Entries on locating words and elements

═══

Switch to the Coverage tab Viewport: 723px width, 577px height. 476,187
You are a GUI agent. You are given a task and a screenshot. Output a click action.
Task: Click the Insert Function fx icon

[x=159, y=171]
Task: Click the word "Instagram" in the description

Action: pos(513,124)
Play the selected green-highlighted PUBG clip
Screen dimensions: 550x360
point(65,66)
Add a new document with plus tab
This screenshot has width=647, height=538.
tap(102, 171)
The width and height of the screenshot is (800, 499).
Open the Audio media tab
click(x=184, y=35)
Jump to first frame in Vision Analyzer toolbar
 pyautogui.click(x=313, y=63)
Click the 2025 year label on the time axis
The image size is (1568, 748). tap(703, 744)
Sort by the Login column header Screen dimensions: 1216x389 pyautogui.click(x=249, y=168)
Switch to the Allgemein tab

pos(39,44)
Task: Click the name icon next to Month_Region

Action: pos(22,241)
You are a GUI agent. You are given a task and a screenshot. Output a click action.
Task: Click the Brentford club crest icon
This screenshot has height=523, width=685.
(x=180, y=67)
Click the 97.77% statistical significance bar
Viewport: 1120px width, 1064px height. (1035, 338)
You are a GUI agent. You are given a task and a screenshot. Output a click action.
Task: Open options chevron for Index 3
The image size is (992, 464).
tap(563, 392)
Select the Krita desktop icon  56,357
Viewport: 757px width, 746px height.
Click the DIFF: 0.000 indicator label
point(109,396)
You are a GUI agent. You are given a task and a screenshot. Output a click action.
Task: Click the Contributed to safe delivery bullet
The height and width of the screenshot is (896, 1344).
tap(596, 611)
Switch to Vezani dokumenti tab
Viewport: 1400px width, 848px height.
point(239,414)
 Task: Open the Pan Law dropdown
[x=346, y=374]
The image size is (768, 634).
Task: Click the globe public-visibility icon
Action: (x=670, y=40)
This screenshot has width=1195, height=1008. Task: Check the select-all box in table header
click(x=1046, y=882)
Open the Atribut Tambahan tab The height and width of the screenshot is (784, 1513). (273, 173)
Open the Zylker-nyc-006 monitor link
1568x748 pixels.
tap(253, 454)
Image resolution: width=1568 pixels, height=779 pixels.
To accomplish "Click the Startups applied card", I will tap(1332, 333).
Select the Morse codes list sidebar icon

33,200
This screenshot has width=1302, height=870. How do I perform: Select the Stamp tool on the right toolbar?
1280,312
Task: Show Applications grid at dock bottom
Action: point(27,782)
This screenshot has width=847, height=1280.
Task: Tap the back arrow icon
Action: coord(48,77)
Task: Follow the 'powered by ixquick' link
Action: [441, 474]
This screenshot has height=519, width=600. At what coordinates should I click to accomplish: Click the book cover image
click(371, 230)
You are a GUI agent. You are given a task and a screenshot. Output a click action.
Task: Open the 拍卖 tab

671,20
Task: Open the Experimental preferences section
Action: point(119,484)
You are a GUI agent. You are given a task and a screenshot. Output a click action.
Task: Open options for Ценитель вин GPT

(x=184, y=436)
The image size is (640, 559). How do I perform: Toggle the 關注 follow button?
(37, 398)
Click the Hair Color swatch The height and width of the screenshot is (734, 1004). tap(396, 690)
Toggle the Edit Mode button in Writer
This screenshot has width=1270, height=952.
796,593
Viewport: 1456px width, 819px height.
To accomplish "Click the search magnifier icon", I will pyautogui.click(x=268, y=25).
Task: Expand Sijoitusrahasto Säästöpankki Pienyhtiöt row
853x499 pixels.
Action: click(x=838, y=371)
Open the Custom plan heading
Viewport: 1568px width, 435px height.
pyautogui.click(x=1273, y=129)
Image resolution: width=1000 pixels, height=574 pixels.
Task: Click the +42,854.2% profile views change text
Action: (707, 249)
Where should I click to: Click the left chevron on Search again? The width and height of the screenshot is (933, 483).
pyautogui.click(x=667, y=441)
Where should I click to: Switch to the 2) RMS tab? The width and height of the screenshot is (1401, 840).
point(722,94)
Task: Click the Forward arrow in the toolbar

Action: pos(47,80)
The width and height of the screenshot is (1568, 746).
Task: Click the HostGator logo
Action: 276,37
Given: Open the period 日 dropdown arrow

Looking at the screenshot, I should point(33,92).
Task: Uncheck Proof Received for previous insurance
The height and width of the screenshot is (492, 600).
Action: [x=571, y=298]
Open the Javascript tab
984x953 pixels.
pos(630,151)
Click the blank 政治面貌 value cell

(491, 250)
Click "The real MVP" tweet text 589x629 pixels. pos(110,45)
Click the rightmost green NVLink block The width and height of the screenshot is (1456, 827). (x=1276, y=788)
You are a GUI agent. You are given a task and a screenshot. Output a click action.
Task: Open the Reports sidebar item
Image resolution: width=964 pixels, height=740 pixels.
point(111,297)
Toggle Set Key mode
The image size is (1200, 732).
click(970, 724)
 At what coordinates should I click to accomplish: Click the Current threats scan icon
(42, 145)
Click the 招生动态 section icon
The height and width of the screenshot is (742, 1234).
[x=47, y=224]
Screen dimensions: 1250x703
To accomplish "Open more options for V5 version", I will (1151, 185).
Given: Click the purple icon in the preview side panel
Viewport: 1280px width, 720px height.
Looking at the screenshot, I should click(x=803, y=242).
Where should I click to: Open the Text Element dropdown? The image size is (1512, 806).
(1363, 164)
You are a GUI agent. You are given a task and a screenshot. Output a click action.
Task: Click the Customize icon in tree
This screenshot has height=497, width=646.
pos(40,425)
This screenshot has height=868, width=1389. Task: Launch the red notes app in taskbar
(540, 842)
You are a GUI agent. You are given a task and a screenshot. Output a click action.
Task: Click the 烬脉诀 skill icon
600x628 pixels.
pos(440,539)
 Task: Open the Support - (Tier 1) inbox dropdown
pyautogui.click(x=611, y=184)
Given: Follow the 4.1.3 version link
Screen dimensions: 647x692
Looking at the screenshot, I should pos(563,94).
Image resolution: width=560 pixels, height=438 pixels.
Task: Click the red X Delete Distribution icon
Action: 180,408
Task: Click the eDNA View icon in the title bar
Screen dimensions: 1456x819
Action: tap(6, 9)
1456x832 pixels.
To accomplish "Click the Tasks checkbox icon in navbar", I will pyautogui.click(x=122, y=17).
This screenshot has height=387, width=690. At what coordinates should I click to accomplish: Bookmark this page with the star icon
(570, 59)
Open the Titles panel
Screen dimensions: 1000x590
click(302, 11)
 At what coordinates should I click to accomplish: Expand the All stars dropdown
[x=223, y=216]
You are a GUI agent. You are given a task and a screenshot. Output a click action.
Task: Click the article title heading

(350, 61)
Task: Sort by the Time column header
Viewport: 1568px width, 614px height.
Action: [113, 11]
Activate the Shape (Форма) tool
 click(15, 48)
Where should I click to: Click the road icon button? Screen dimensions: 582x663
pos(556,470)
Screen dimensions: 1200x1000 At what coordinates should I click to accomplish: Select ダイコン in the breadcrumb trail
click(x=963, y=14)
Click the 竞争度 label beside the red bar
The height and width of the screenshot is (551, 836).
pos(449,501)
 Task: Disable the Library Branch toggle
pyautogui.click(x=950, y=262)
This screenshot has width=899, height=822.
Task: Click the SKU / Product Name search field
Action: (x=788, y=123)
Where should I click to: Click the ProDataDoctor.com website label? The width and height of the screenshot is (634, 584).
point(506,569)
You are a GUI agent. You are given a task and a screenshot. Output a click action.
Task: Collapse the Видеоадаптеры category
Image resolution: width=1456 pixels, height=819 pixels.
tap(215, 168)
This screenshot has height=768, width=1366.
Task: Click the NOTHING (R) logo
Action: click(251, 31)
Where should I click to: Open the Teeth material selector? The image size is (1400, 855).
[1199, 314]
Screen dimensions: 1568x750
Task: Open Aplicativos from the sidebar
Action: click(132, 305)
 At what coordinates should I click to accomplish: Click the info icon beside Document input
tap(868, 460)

═══

◆ PROBLEM REQUIREMENTS ◆
Lay out the material from its first line through the line containing "tap(102, 171)" as a Markdown table with columns Row and Text, numbering each line and skipping blank lines.

◆ SOLVED EXERCISE ◆
| Row | Text |
|---|---|
| 1 | Switch to the Coverage tab Viewport: 723px width, 577px height. 476,187 |
| 2 | You are a GUI agent. You are given a task and a screenshot. Output a click action. |
| 3 | Task: Click the Insert Function fx icon |
| 4 | [x=159, y=171] |
| 5 | Task: Click the word "Instagram" in the description |
| 6 | Action: pos(513,124) |
| 7 | Play the selected green-highlighted PUBG clip |
| 8 | Screen dimensions: 550x360 |
| 9 | point(65,66) |
| 10 | Add a new document with plus tab |
| 11 | This screenshot has width=647, height=538. |
| 12 | tap(102, 171) |